Repeat - Make an iterator that returns object over and over again. Runs indefinitely unless the times argument is specified.
-
Map method of the pool Object is invoked with arguments which is the function that initiates process creation
- The Method that is going to run in each process. Here it is the process_rows method.
- Zip Object to hold both shared dict object and the data to be processed.

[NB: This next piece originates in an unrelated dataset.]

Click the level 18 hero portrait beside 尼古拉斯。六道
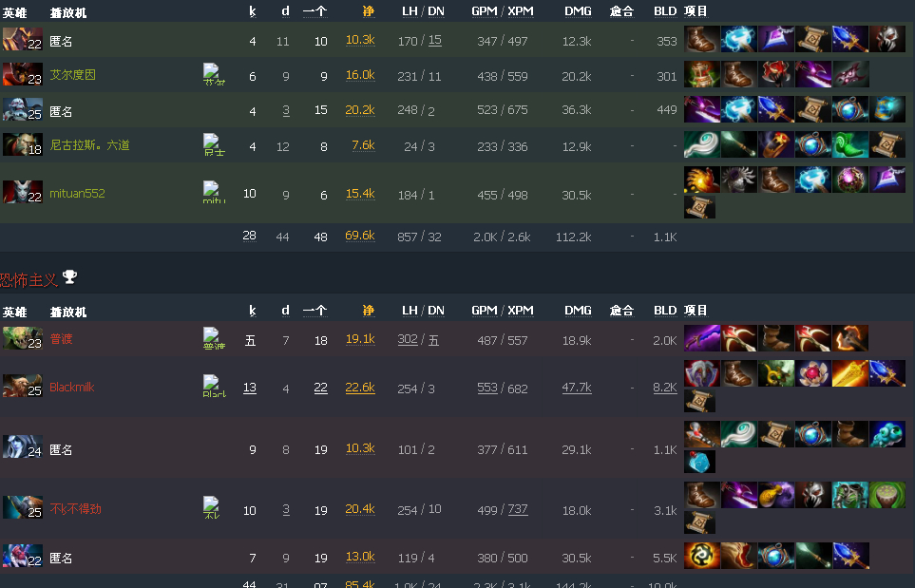 [x=23, y=144]
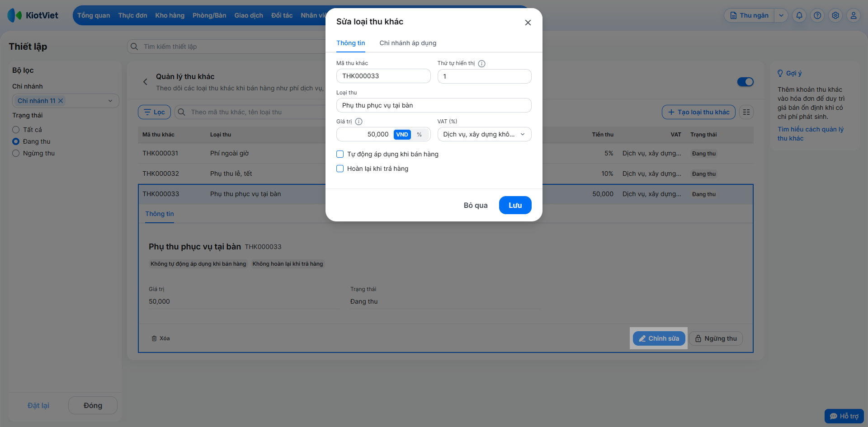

- The number of Processes to map
-
Tqdm used to mark the end of the process execution
-
The pool objects are cleared from memory.
MultiProcess File
def process_rows(data):
d = data[0]
df = data[1]
for index,row in df.iterrows():
ecode = int(row['employee_code'])
month = int(row['date'].month)
efficiency = int(row['efficiency'])
if (ecode,month) in list(d.keys()):
d[ecode,month] = (efficiency + d[ecode,month]) / 2
else:
d[ecode,month] = efficiency
Here is a Separate Python file saved as workers.py which will be called during Multiprocessing. This file takes data and efficiency average for each month for each employee. Here you can replace the code with your implementation for your use case.
Plot Results
Finally, we can plot the results. I have used (Plotly) for Better Visualisation.
import datetime
months = []
for i in range(1,13):
month = datetime.date(1900,i, 1).strftime('%B')
months.append(month)
while plotting data for a year, we need to get the names of months. The Code below will do the trick for us.
Plotly
import chart_studio.plotly as py
import plotly.graph_objs as go
from plotly.offline import download_plotlyjs, init_notebook_mode, plot, iplot
data = []
for ecode in empcodes:
y_list = []
for i in range(1,13):
y_list.append(d[int(ecode),i])
data.append(go.Scatter(
x=months,
y=list(y_list),
name = name_dict[str(ecode)]
))
layout = go.Layout(
title='Employee Analysis',
xaxis=dict(title='Months in 2018',),
yaxis=dict(title='Average Production Efficieny per month',)
)
fig = go.Figure(data=data, layout=layout)
plot(fig, filename='Employee-Efficiency.html')
Next, we plot a line chart to visualize the results.
Here we can see an appealing interactive DashBoard which shows Efficiency for all employees during the year 2018 averaged for each month.